In an article from the same month, This Writer made some other pertinent points:
“If employment has increased – and there’s no reason to say it hasn’t – we can also conclude that the reason employers are more willing to take people on is that they can pay peanuts for them and rely on the government to top them up with in-work benefits. It seems likely that the work was always there but employers weren’t going to take anybody on if it meant increasing the wages bill and reducing the amount of profit available to them. Now that zero-hours contracts are available, along with part-time schemes that deny people pensions and holiday pay, it’s a different matter.
“The number of people who were self-employed increased by a staggering 186,000, to reach 3.25 million, while people working as self-employed part-time increased by 93,000 to reach 1.27 million. That’s 4.52 million – almost one-sixth of the total number of people in work. If you think that’s great, you haven’t been paying attention. Remember this article, warning that the increase was due to older people staying in work? And what about the catastrophic collapse in self-employed earnings we discovered at the same time?

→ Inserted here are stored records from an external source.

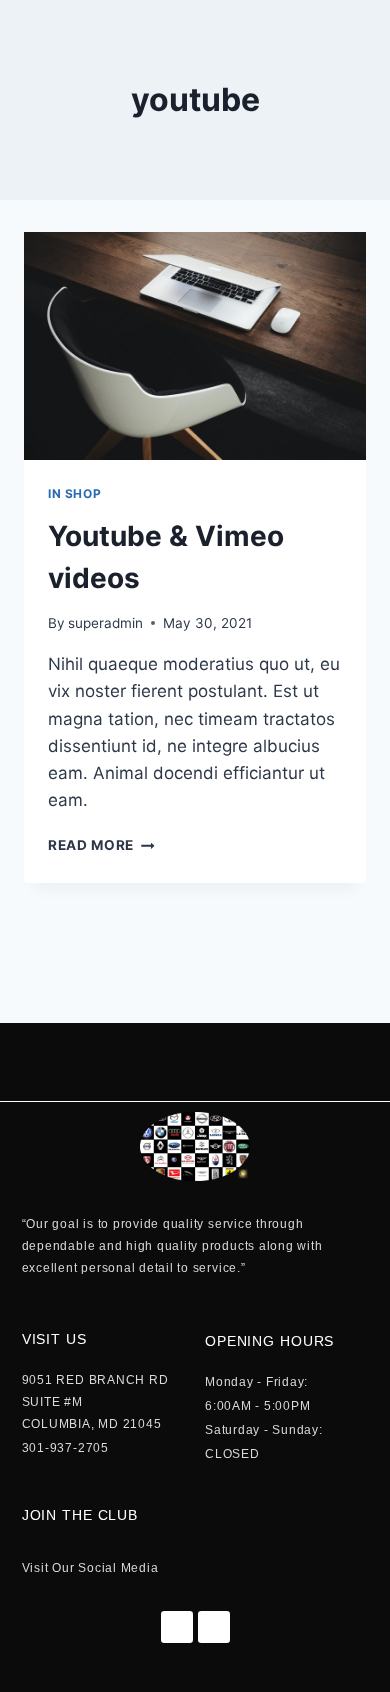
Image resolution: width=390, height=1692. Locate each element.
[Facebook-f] (177, 1627)
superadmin (105, 623)
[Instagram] (214, 1627)
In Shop (74, 493)
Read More (101, 845)
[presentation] (195, 346)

“How many of these are people who have been persuaded to claim tax credits as self-employed people, rather than jump through the increasingly-difficult hoops set out for them if they claimed Jobseekers’ Allowance – and do they know they’ll have to pay all the money back when their deception is discovered?
“The number of people in part-time employment has also increased, by 28,000 to reach 6.82 million. Are we to take it that this means under-employment has increased again?
“Public sector employment has fallen again. If you want to know why the government keeps messing you around, there’s your answer. There aren’t enough people to do the job. This month’s statistics show 11,000 fewer public sector employees than in March, and 282,000 fewer than this time last year.
“Unemployment is said to have dropped – but remember, this is not counting people who have been sanctioned. A recent study by Professor David Stuckler of Oxford University suggests as many as half a million people could have been sanctioned off-benefit in order to massage the figures, meaning that the total listed – 931,700 – is probably wrong. Remember also that Universal Credit claimants aren’t counted, nor are those on government work schemes – another 123,000 people.
“This means the actual unemployment rate is likely to be double the number provided by the official statistics.
“And what about people on ESA/DLA/PIP?”
In January this year, This Writer added: “New research by Oxford University and the London School of Hygiene & Tropical Medicine has shown that only around one-fifth (20 per cent) of people who have been sanctioned off of Jobseekers’ Allowance have actually found work, leaving 1.6 million in limbo; they’re off the benefits system but researchers can only surmise that they are relying on food banks.”
And in February, Vox Political had this point to make: “We also know that many thousands have died – through suicide or complications of their physical conditions (if claiming incapacity benefits) after receiving decisions that were not only wrong, but may have been fraudulent.”
Whichever way you slice it, the Tories aren’t being straight with you.
You can trust Vox Political to give you the facts, though.